Since an entry with ID 1 already exists in the index, an error message will be displayed.

If you make changes to an entry as described, you create a com­plete­ly new entry and must therefore also enter all entries com­plete­ly. You can only integrate changes into the existing entry. To do this, use the _update endpoint:

POST bibliography/novels/1/_update
{
"doc": {
    "author": "Franz Kafka",
"genre": "Horror"
    }
}

Now we have added an ad­di­tion­al field to the entry and changed an existing field without deleting the others – but only in the fore­ground. In the back­ground, however, Elas­tic­search created the complete entry, but inserted the existing content in­de­pen­dent­ly.

In principle, we have so far simply written an entry into a database, and can therefore retrieve it directly. For this we use the GET method.

GET bibliography/novels/1

You can also simply display the entry in the browser:

http://localhost:9200/bibliography/novels/1

In the output Elas­tic­search shows us all details of our entry:

{
    "_index": "bibliography",
    "_type": "novels",
    "_id": "1",
    "_version": 2,
    "found": true,
    "_source": {
        "author": "William Gibson",
        "title": “Count Zero",
        "year": "1984"
    }
}

In addition to this in­for­ma­tion, you will find the fields of the document under _source. Elas­tic­search also tells us that an entry has been found. If you try to load a non-existing entry, no error message would appear. Instead, Elas­tic­search reports “found”: false, and there are no entries under _source.
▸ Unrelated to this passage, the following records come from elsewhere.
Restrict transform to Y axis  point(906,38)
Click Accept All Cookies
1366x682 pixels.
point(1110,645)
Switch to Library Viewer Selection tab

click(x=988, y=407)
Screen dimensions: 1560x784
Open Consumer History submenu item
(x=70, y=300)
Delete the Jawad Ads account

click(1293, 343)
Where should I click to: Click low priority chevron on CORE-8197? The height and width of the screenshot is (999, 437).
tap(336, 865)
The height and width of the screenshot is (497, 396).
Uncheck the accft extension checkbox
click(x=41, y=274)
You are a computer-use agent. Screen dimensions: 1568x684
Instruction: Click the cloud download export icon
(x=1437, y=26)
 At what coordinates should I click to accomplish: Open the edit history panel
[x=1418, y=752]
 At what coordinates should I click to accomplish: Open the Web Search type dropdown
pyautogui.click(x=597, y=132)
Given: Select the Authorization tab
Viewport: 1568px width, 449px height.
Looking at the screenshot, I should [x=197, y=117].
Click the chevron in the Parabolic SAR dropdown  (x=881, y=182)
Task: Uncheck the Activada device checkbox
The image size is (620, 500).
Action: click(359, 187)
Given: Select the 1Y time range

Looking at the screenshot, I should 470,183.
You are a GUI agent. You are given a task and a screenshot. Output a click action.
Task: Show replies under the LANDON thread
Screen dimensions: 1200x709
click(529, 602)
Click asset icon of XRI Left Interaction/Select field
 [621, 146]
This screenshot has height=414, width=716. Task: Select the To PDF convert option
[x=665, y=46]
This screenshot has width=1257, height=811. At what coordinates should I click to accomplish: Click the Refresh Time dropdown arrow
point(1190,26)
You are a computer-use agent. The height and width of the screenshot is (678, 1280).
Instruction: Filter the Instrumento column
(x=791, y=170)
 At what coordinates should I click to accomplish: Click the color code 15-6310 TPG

You also have the option to extract only certain in­for­ma­tion from the database. Let’s assume that you have not only stored bib­li­o­graph­ic data in your index, but also the complete text of each recorded novel. This would also be displayed with a simple GET request. Let's assume you are currently only in­ter­est­ed in the name of the author and the title of the work – then you can only specif­i­cal­ly ask for it:

GET bibliography/novels/1?_source=author,title

If you are not in­ter­est­ed in the metadata of an entry, it is also possible to display only the content:

GET bibliography/novels/1/_source

Let's assume you want to find not just one single entry in your index, but several at the same time. Elas­tic­search has im­ple­ment­ed the _mget-endpoint (for multi-get). If you use it, specify an array of multiple IDs:

GET bibliography/novels/_mget
{
    "ids": ["1", "2", "3"]
}

Even if an entry does not yet exist, the complete query won’t run in­cor­rect­ly. All existing data is displayed. As for the non-existent data, Elas­tic­search gives feedback that it cannot find them.

Similar to loading an entry, deleting it also works. However, you work with DELETE instead of GET:

DELETE /bibliography/novels/1

In the following output, Elas­tic­search tells you that it found the entry under the specified ID:

{
    "_index": "bibliography",
    "_type": "novels",
    "_id": "1",
    "_version": 5,
    "result": "deleted",
}

The program also increases the version number by one. There are two reasons for this:

  1. Elas­tic­search only marks the entry as deleted and does not remove it directly from the hard disk. The entry will only disappear in the further course of indexing.
     
  2. When working with dis­trib­uted indexes on multiple nodes, detailed version control is extremely important. That's why Elas­tic­search marks every change as a new version – including the deletion request.

You can also only make changes to a specific version number you know. If there is already a newer version in the cluster than the one you specified, the change attempt results in an error message.

PUT bibliography/novels/1?version=3
{
"author": "Marcel Proust",
"title": " À la recherche du temps perdu",
"year": "1927"
}

You can not only call several entries at once, but you can also create or delete several entries with _bulk commands. Elas­tic­search uses a slightly modified syntax for this.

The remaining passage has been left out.